How to Convert Your Legal Services LLC to C-Corp in Delaware (2026)
Converting your Delaware legal services LLC to a C-Corp in 2026 requires careful consideration. While an LLC offers initial flexibility, a C-Corp structure becomes advantageous as your firm grows, seeks investment, or plans for complex equity structures. Delaware, renowned for its business-friendly environment and the Court of Chancery, provides a well-defined framework for this transition. This guide outlines the process and implications, emphasizing how AI-powered solutions like Lovie can streamline the conversion and ensure compliance.
When to Convert
Conversion Steps
- Assess Eligibility and Plan: Confirm your LLC is in good standing with the Delaware Secretary of State. Develop a comprehensive conversion plan outlining the reasons for conversion, desired equity structure, and tax implications.

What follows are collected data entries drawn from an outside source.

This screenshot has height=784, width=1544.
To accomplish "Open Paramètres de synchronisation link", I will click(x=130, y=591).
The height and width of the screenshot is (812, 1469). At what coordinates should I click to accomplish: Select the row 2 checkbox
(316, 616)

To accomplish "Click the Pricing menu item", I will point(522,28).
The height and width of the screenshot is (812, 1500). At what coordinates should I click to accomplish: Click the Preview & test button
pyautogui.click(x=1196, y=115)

- Draft a Plan of Conversion: Create a formal Plan of Conversion, outlining the terms and conditions of the conversion, including the exchange of LLC membership interests for C-Corp shares. This plan must comply with Delaware General Corporation Law.

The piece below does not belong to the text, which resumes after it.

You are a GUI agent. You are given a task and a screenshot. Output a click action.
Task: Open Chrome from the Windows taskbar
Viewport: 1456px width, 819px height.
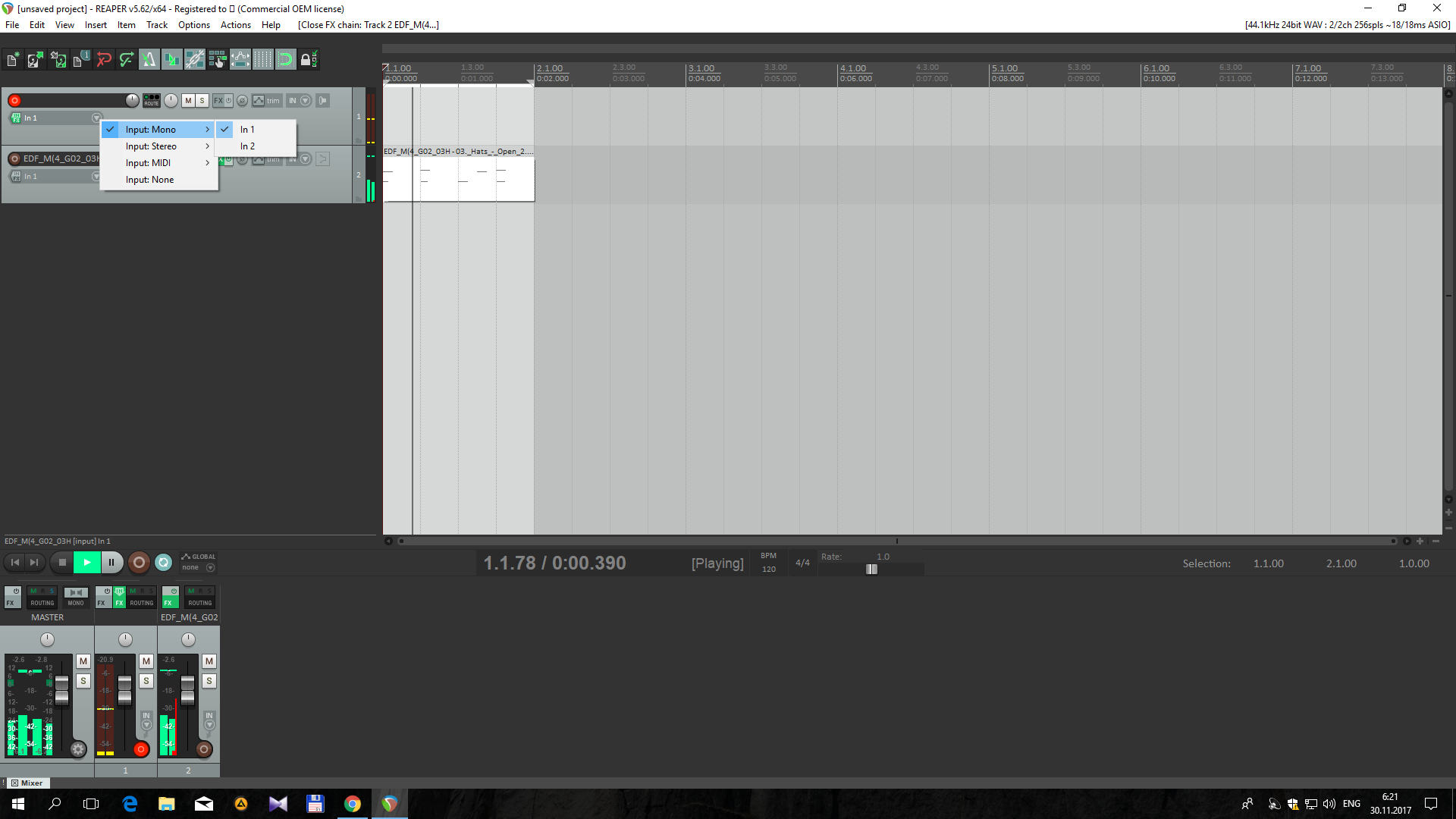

- LLC Member Approval: Obtain unanimous written consent from all LLC members approving the Plan of Conversion, unless the LLC operating agreement specifies a different voting threshold.
- File Certificate of Conversion: File a Certificate of Conversion with the Delaware Secretary of State, along with the C-Corp's Certificate of Incorporation. The filing fee for the Certificate of Incorporation is $89. Ensure all required information is accurately provided.
- Obtain an EIN: Apply for a new Employer Identification Number (EIN) from the IRS for the newly formed C-Corp. This is essential for tax purposes and opening a corporate bank account. Lovie can automate this step.
- Transfer Assets and Liabilities: Transfer all assets and liabilities from the LLC to the C-Corp. This includes bank accounts, contracts, intellectual property, and any outstanding debts.
- Update Licenses and Permits: Update all relevant licenses and permits to reflect the new C-Corp entity name and structure. This is particularly crucial for legal services companies to maintain compliance with Delaware bar regulations.